In the study of Revolution it often happens that we come across intriguing characters on both sides of the struggle. Among those rebels who agitated for social change is my own great-grandfather, James Vint Laughland (1885-1957). He was of a generation who hoped to transform the world through political reform, which more often than not in the twentieth century resulted in violent revolution and totalitarian regimes.

James Vint, however, was a sincere idealist who was willing to sacrifice everything for the cause of bettering the lot of the workers. In his efforts, although he was not a Catholic, he mirrored the social teachings of the Roman Church. With zeal and conviction for what he thought was right, he risked imprisonment, ostracism, and exile. Heroism inspires and attracts; so often we have seen such heroism in radical groups, and we can only lament that every Christian is not aflame with the same courage for the Gospel.

Jame Vint was born into a well-to-do family in 1885. His parents, William and Margaret Laughland, had come from Kilmarnock in Ayrshire, Scotland to Southampton, England in 1879, where they had thirteen children. William operated a prosperous tailor shop in which the uniforms for cruise ships were made, and he sat on the city council for many years. A contemporary described “Councillor Laughland” as a “slightly enigmatic figure” who “played a lone hand and enjoyed doing it,” with traits of “effervescing good humor” and “grim heroism.” Margaret MacGuigan Laughland, called the “Belle of Southampton” for her striking beauty, was active in liberal ladies’ political clubs. She simultaneously nourished fixed, traditional ideas of behavior. Once when her daughter-in-law desired some kind of employment, Margaret locked her in her room, since (in her opinion) ladies were not ever to work outside the home for money.
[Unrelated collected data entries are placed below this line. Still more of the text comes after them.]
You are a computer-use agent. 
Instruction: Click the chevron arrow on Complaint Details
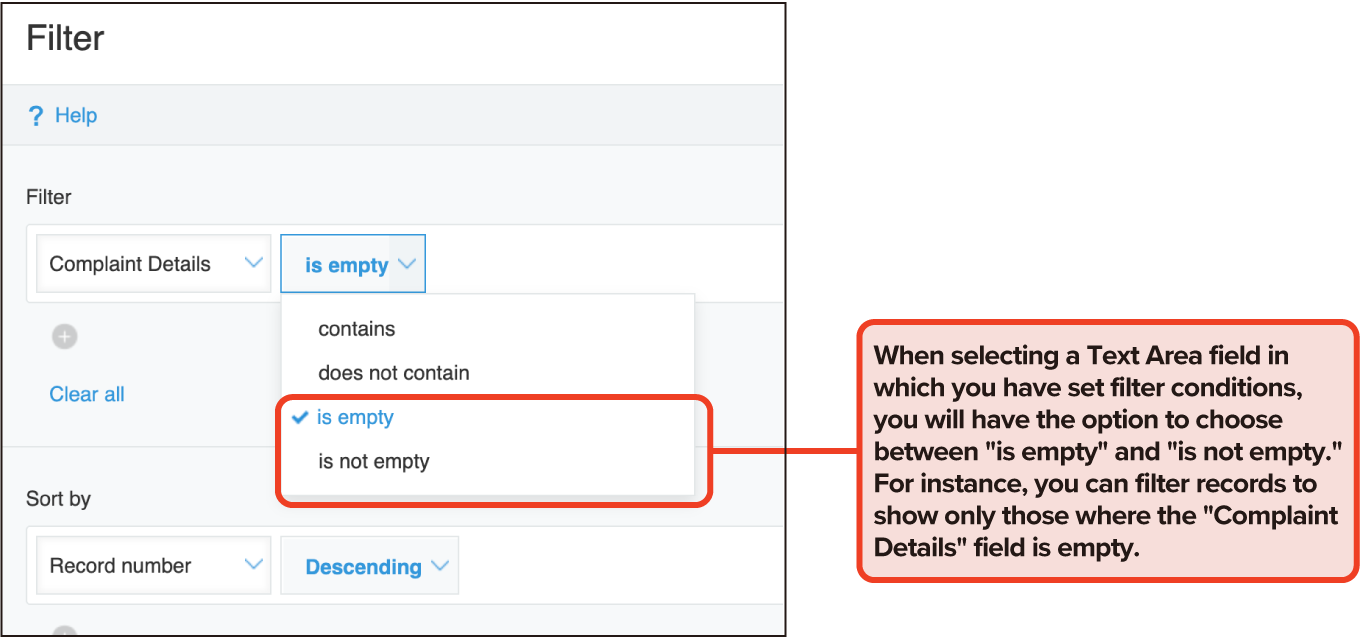point(253,263)
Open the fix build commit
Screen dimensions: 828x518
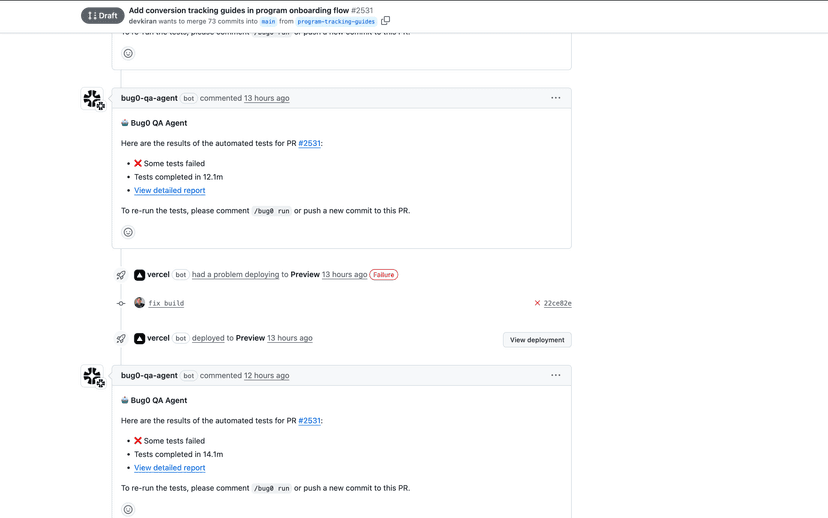166,303
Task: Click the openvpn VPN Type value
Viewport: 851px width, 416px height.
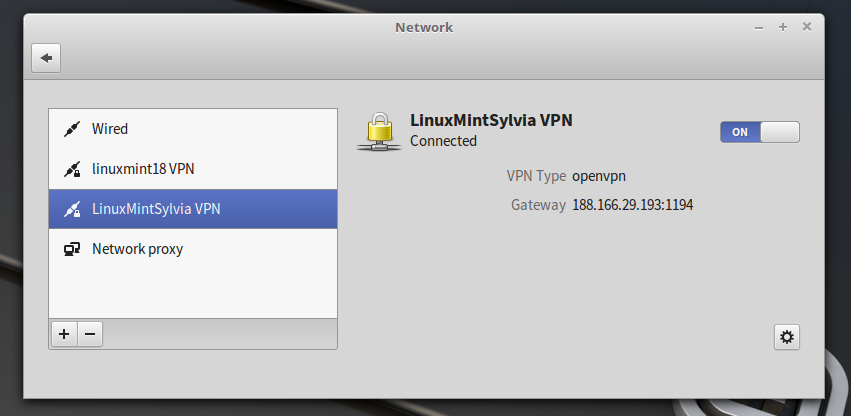Action: [599, 176]
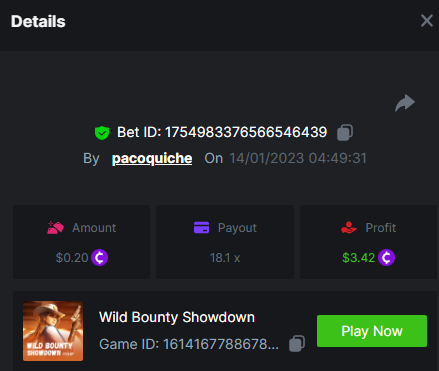Click the truncated Game ID text
The height and width of the screenshot is (371, 439).
tap(189, 344)
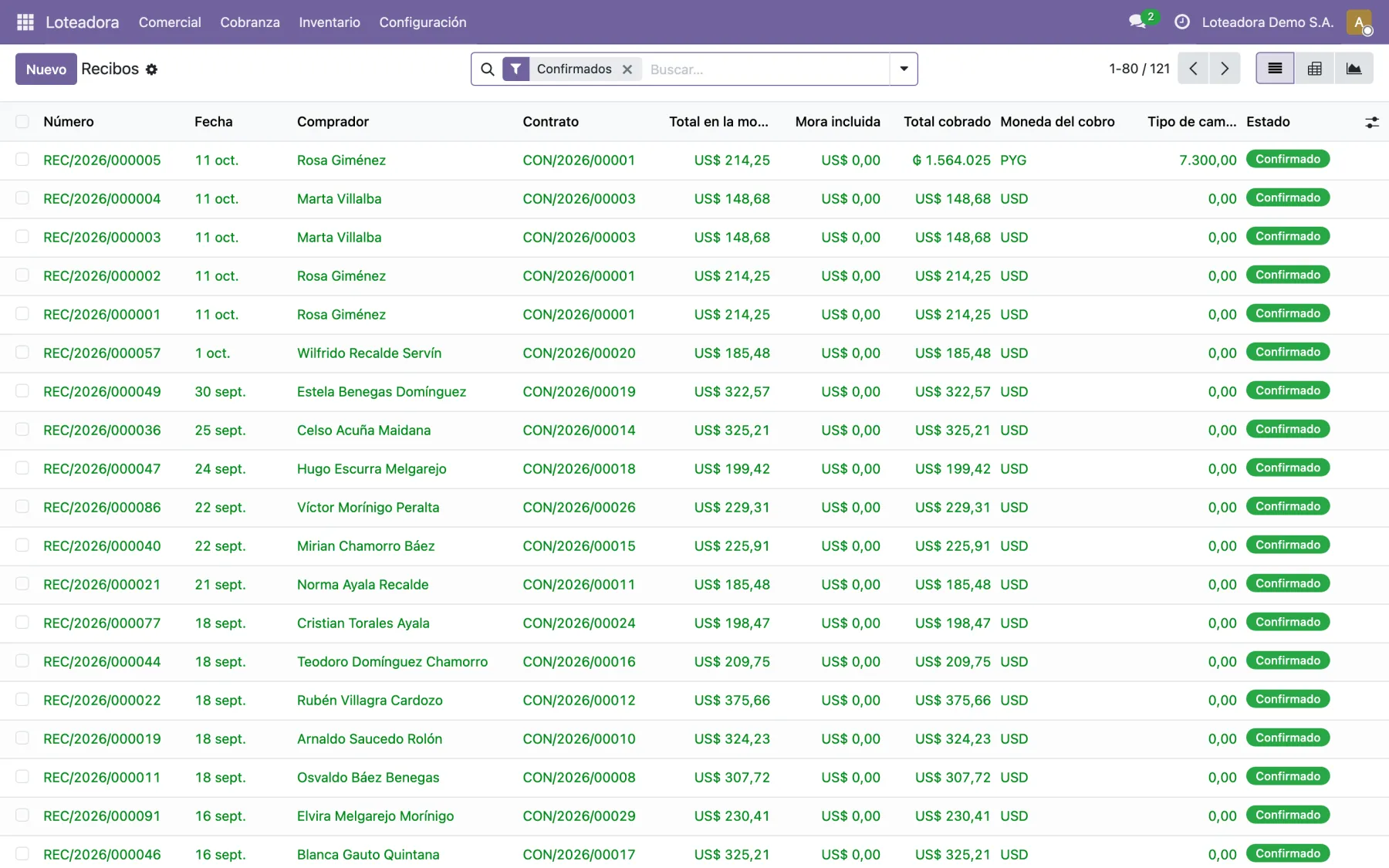The width and height of the screenshot is (1389, 868).
Task: Open optional columns selector icon
Action: coord(1371,122)
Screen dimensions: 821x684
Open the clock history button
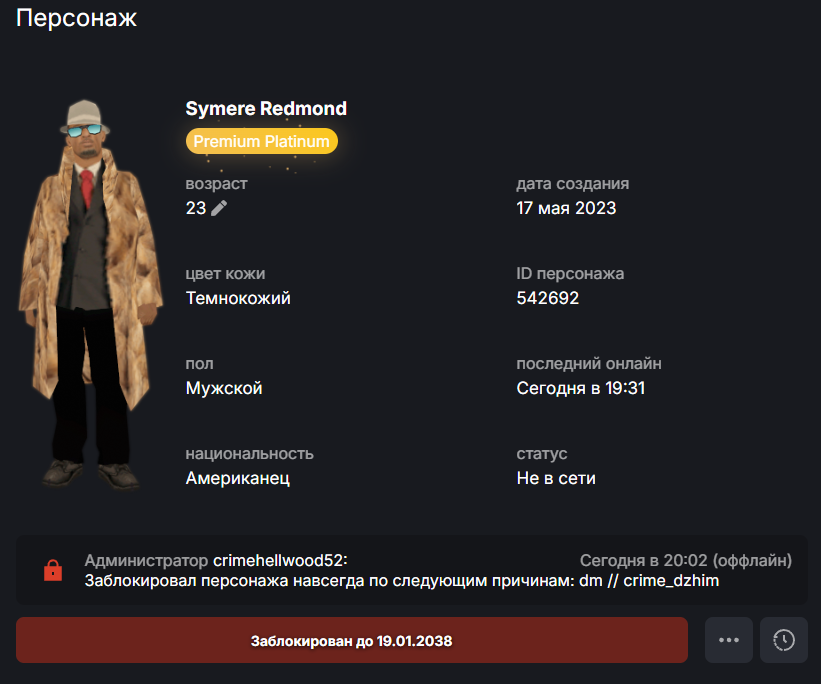(x=783, y=640)
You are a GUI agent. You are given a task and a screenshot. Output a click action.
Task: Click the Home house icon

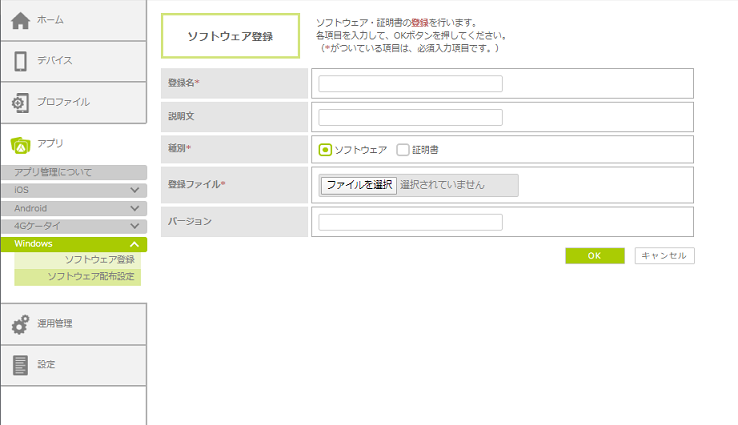[x=20, y=19]
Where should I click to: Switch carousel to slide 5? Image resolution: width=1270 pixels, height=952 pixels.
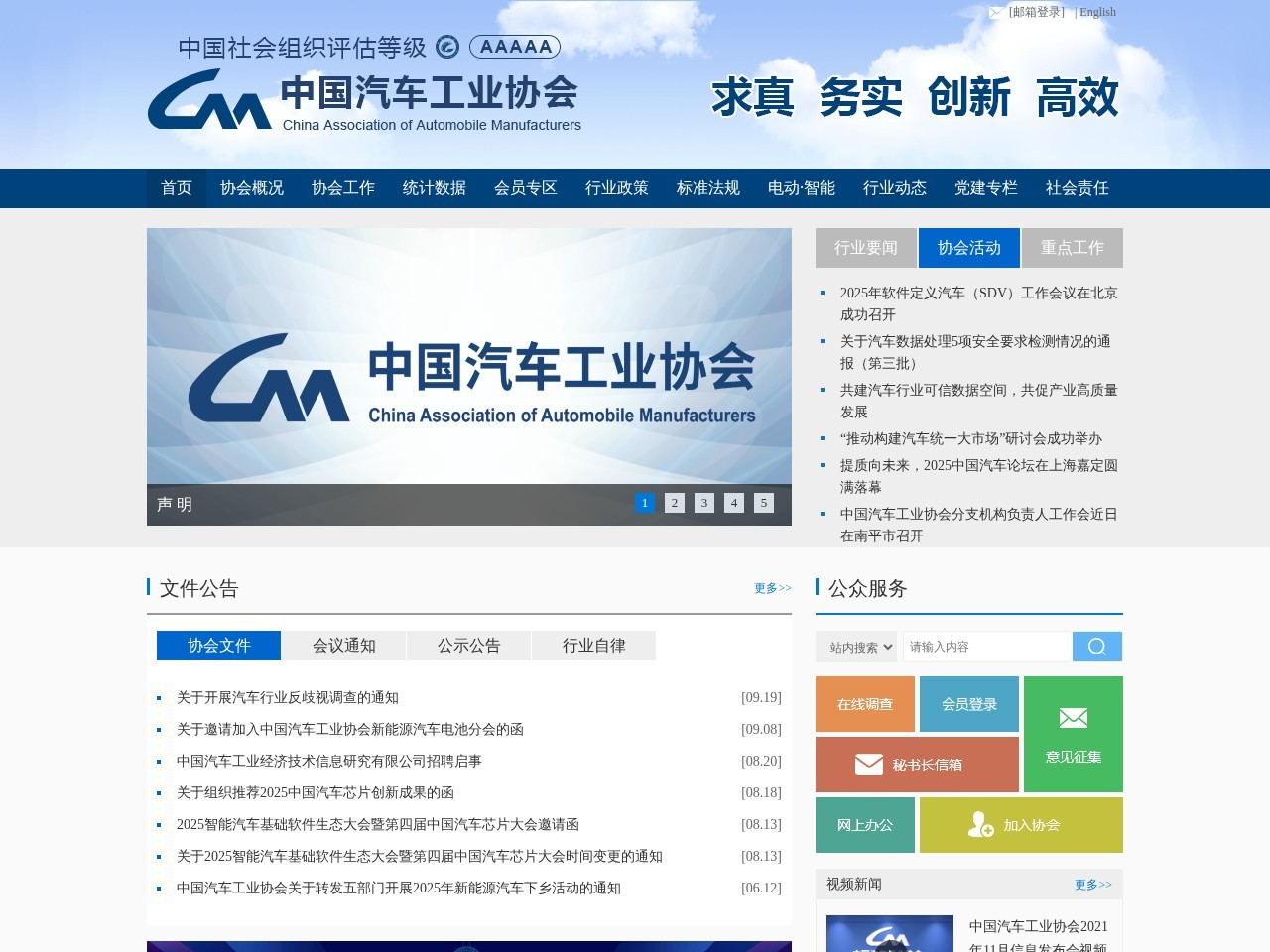tap(764, 503)
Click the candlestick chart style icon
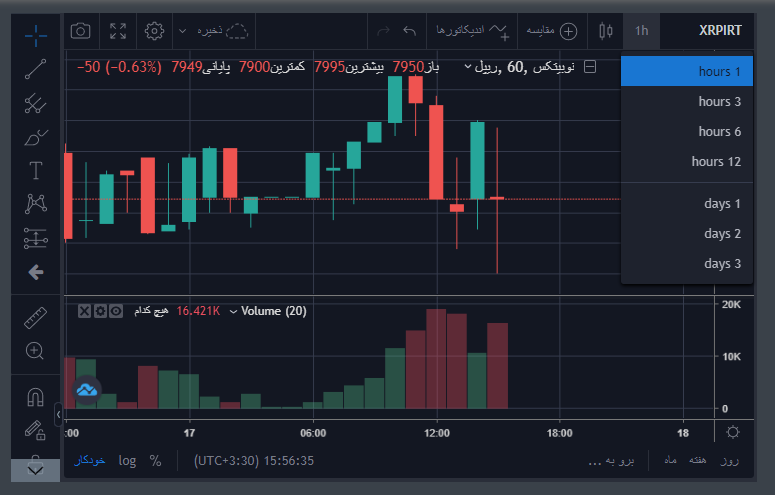This screenshot has height=495, width=775. [x=604, y=30]
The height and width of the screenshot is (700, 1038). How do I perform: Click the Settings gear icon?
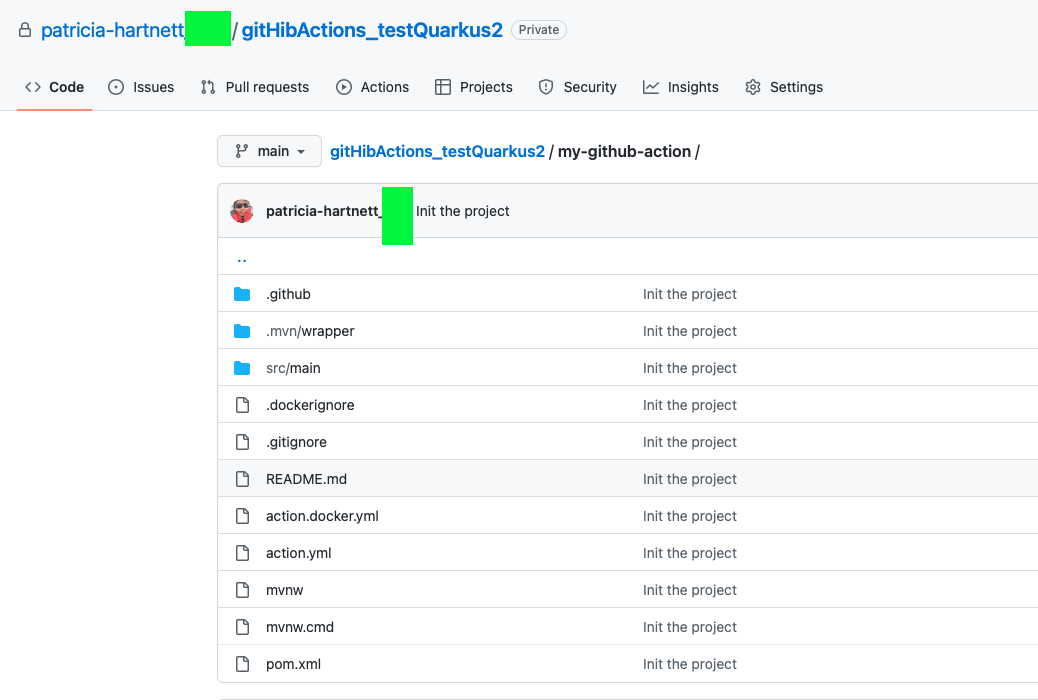click(x=752, y=87)
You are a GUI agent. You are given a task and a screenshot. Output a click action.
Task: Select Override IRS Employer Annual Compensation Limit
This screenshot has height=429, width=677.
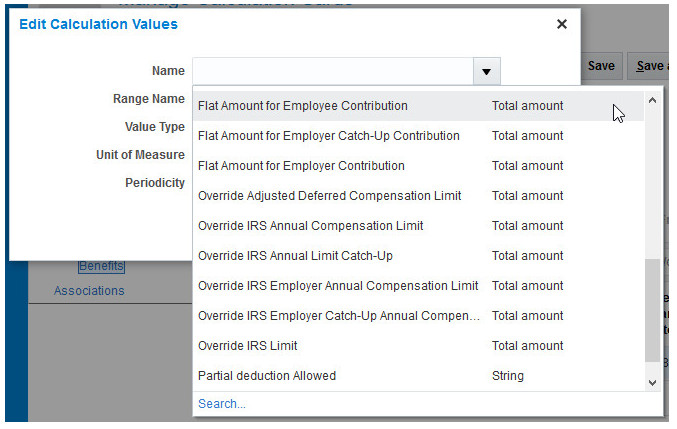(338, 286)
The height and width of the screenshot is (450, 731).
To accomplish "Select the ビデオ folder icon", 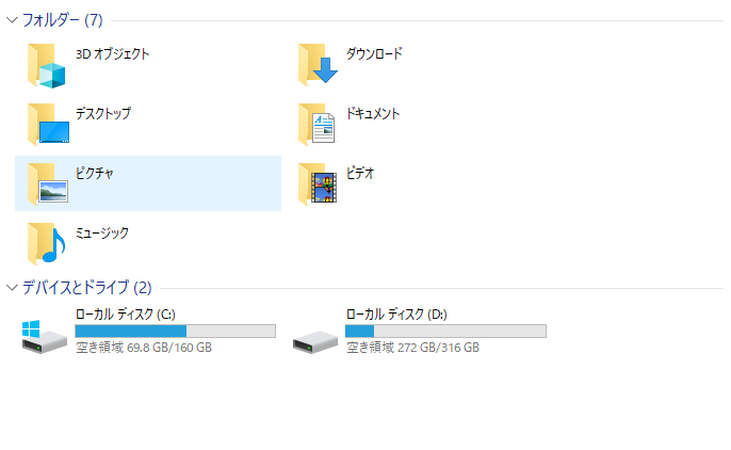I will (x=317, y=184).
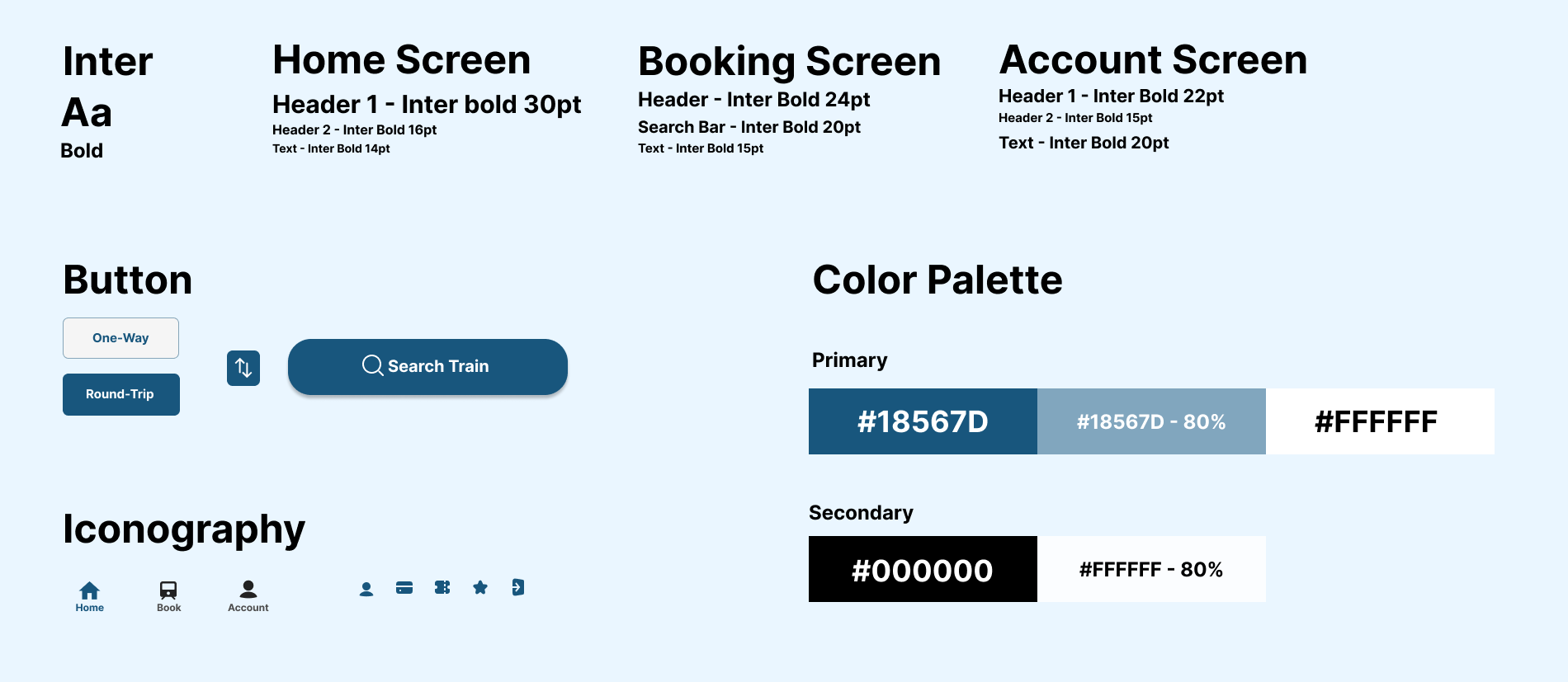Select the #FFFFFF - 80% secondary swatch
Image resolution: width=1568 pixels, height=682 pixels.
[1151, 569]
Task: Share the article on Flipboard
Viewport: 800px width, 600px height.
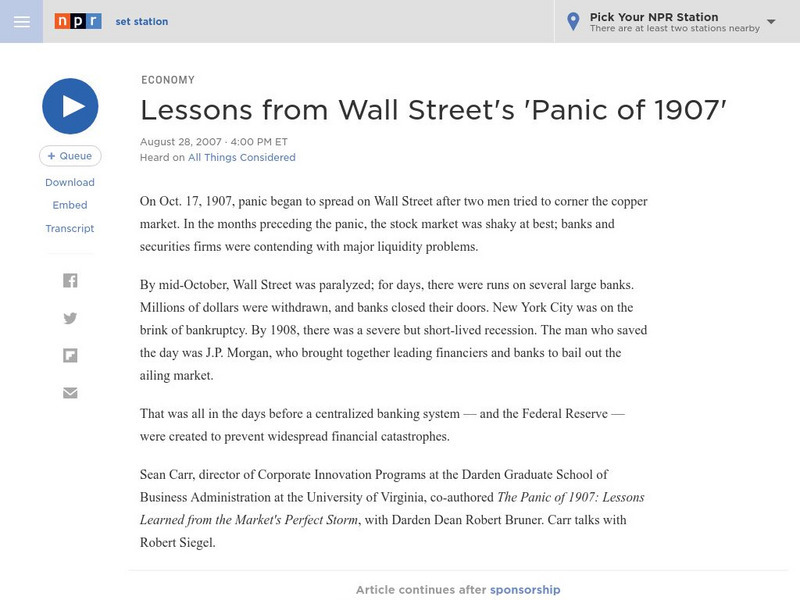Action: pos(70,355)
James Vint was educated in North America where he graduated from the University of Toronto and from Meadville Seminary in Pennsylvania. He became a Presbyterian minister. He was concerned for the plight of the workers, too often the victims of injustice and unsafe laboring conditions. In 1908, he married Margaret MacDougall, the descendant of Highland Scots who had ended up in the coal mines of Nova Scotia. Margaret was a practical nurse and in later years her profession supported the family while James Vint pursued his calling as an activist. They had two sons, Milton and Emerson, named for their favorite poets. James was also a poet and wrote his wife very romantic verses over the years. They returned to England to a thriving London parish and settled into respectability which came to an end in 1918. In the words of a fellow minister:

At the close of World War I, when all churches in Great Britain were invited and expected to celebrate the signing of the Versailles Treaty, Mr. Laughland observed it in his church as a day of mourning instead, believing the Treaty to be so revengeful in substance and spirit that it would eventually lead to another war. How far sighted he truly was at that time! For this courageous realism, he was rewarded by losing his pulpit.

Not long after, he was called to Pembroke Chapel in Liverpool - another famous pulpit. It was a time of considerable unemployment in Great Britain as in many other countries. Mr. Laughland became the Secretary of an organization to help the unemployed and worked tirelessly for unemployment insurance or what has since come to be called “the dole” in British Labor Circles. The late Prime Minister, J. Ramsay MacDonald once said of Mr. Laughland that he had done more than any other individual in the country to get “the dole."

Because Vint Laughland was incapable of double talk and certainly incorruptible when it comes to calling things by their real names, he not frequently said or did the right thing at the wrong time, that is to say before many people were able to see that it was indeed the right thing to say or do….

James Vint ran for British parliament on the Labor Party ticket in 1924 without success. He nevertheless helped thousands to find jobs. He planned protests and spoke at rallies. Once he was arrested and beaten by the police for leading some workers in protest. The family eventually found themselves in upstate New York, where he became a Unitarian, more of an activist than a preacher, working for the unemployed and disadvantaged. He was a newspaper editor and a lecturer for many years, all the while writing extensively to his various “comrades” throughout the world. He was later described by a fellow socialist in the following manner:

Vint Laughland had a fierce hatred, not for any one of his fellowmen, but for some of the things they stood for…. He hated a coward as he did the liar and hypocrite, for he knew that in the minds of such there could be no room for honest thoughts and deeds….He believed that there is only ONE aristocracy, and that is of the mind and character.

(Sounds a bit like Cyrano de Bergerac....)

It is interesting to me how what was considered in those times a radical element had more of a sense of honor and decency than many fine, upstanding Christians do today. James Vint was not, in the words of a minister friend “embittered by his experience but rather transfigured by it.” He died in Rochester, New York on November 7, 1957, eloquent, brilliant, poor and greatly beloved.